A Comprehensive Hyperledger Fabric Performance Evaluation based on Resources Capacity Planning
Carlos Melo, Glauber Gonçalves, Francisco A. Silva, André Soares
TL;DR
This work addresses the challenge of performance tuning for Hyperledger Fabric in permissioned networks by developing a stochastic Petri Net (SPN) framework that models the endorsement–ordering–commit workflow under varying block size, block timeout, and resource capacity. It combines the SPN model with a $2^3$ factorial Design of Experiments to quantify how these factors and their interactions affect mean response time ($MRT$) and other metrics, using Little's Law to relate throughput, queue lengths, and arrival rate. Key contributions include a holistic SPN representation of the full transaction flow, identification of bottlenecks at endorsement, ordering, and commit stages, a calibration strategy for block size and timeout, and a sensitivity analysis that highlights timeout as the dominant factor influencing performance.
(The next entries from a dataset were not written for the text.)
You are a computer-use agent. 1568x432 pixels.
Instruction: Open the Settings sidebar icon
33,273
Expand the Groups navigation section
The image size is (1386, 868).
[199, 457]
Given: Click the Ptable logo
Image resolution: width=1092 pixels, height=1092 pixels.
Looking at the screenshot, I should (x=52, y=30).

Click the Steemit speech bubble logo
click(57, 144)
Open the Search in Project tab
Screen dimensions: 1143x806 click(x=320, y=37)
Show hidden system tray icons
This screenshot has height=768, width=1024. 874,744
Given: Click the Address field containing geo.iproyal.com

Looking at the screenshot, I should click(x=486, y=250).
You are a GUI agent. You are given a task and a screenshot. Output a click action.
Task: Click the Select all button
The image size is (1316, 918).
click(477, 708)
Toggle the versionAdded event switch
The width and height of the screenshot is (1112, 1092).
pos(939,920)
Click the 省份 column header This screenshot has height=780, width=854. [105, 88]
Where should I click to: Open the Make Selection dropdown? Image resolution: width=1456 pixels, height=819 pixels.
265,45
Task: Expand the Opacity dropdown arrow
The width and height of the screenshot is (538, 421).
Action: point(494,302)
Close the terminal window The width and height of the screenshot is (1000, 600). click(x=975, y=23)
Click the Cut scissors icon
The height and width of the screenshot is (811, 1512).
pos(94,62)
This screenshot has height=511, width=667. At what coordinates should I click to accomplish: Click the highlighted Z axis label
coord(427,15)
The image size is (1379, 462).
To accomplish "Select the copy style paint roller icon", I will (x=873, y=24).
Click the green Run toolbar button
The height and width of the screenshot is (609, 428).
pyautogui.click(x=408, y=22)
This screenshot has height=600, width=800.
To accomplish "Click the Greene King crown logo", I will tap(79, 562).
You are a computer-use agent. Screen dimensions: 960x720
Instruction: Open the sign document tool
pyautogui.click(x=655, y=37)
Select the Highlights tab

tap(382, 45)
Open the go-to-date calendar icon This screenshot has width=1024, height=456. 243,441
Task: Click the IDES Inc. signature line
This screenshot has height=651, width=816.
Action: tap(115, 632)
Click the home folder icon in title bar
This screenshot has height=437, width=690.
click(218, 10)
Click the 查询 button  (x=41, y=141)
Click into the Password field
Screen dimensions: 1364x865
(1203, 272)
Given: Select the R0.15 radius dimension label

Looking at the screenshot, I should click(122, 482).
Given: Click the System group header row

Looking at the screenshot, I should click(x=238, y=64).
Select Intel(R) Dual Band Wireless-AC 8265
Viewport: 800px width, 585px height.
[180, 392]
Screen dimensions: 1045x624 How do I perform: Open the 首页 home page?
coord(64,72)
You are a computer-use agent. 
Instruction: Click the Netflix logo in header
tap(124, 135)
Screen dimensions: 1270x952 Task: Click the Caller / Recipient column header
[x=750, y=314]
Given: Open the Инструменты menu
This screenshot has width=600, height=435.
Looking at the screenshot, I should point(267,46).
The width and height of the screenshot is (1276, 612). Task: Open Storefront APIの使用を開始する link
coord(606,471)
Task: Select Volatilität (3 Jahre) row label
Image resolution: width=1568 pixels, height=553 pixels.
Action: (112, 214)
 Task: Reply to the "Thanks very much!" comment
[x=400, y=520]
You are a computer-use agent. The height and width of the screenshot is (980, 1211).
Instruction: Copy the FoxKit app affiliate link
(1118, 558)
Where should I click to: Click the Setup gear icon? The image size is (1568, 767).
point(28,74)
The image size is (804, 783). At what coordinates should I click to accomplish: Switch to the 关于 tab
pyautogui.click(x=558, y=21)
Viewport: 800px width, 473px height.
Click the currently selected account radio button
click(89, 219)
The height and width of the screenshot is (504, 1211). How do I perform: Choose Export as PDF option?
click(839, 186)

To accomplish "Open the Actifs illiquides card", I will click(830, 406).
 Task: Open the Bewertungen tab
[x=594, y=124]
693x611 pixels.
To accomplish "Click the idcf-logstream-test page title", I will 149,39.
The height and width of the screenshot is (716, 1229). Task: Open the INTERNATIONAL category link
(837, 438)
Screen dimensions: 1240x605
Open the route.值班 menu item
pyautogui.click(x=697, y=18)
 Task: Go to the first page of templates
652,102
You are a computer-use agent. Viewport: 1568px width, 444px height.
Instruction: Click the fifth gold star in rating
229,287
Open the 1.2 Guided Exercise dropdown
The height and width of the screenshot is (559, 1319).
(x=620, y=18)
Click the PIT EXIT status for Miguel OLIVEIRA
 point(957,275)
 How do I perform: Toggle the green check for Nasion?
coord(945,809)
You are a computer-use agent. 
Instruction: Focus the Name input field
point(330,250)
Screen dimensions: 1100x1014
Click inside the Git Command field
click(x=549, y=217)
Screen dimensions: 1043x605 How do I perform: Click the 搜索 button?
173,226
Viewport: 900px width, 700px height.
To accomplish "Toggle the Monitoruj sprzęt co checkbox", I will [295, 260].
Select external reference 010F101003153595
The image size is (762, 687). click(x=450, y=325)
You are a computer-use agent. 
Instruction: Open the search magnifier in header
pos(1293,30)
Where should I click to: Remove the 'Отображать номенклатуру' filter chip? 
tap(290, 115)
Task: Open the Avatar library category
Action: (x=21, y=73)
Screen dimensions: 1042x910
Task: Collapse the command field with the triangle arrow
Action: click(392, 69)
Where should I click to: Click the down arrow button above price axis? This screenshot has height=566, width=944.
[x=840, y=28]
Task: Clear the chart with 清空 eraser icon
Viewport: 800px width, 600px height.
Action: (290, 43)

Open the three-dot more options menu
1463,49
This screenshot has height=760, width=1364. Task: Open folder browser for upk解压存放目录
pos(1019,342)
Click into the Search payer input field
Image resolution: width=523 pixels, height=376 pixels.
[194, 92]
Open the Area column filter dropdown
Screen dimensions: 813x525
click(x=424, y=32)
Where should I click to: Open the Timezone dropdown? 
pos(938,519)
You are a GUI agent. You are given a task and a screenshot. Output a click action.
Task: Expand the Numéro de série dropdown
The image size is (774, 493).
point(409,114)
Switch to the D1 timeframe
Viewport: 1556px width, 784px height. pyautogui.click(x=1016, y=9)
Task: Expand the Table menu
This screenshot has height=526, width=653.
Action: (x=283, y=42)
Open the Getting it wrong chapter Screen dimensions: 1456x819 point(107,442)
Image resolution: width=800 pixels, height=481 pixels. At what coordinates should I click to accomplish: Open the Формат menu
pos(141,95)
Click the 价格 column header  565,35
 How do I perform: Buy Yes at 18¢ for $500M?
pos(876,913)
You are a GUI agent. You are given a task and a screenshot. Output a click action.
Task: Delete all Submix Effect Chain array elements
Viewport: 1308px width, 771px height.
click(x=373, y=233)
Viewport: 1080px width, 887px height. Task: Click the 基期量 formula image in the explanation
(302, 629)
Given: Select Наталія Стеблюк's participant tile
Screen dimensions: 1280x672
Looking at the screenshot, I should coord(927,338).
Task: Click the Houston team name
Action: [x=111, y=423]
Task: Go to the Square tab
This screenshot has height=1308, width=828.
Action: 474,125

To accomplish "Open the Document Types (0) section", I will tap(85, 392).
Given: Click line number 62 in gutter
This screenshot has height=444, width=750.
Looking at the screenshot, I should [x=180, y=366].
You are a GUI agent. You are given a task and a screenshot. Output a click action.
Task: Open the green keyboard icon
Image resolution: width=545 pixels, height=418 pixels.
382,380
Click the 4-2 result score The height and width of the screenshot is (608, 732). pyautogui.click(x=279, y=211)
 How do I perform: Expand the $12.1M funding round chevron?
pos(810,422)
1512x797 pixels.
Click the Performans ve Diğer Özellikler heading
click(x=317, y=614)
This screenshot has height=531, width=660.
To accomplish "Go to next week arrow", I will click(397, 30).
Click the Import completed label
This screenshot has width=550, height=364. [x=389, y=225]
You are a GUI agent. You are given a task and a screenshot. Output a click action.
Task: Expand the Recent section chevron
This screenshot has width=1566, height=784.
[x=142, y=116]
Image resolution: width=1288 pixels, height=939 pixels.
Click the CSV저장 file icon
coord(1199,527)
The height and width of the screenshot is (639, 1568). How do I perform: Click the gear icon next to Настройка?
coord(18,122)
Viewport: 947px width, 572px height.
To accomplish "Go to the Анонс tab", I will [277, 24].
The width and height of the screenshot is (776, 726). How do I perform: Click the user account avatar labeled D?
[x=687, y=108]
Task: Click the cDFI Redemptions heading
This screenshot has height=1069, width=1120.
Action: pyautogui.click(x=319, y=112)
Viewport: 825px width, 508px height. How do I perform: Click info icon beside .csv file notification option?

The results offer practical guidance for pre-deployment capacity planning and configuration tuning in HL Fabric deployments, enabling administrators to anticipate latency and throughput outcomes before implementation.
Abstract
Hyperledger Fabric is a platform for permissioned blockchain networks that enables secure and auditable distributed data storage for enterprise applications. There is a growing interest in applications based on this platform, but its use requires the configuration of different blockchain parameters. Various configurations impact the system's non-functional qualities, especially performance and cost. In this article, we propose a Stochastic Petri Net to model the performance of the Hyperledger Fabric platform with different blockchain parameters, computer capacity, and transaction rates. We also present a set of case studies to demonstrate the feasibility of the proposed model. This model serves as a practical guide to help administrators of permissioned blockchain networks find the best performance for their applications. The proposed model allowed us to identify the block size that leads to a high mean response time (ranging from 1 to 25 seconds) caused by a change in the arrival rate.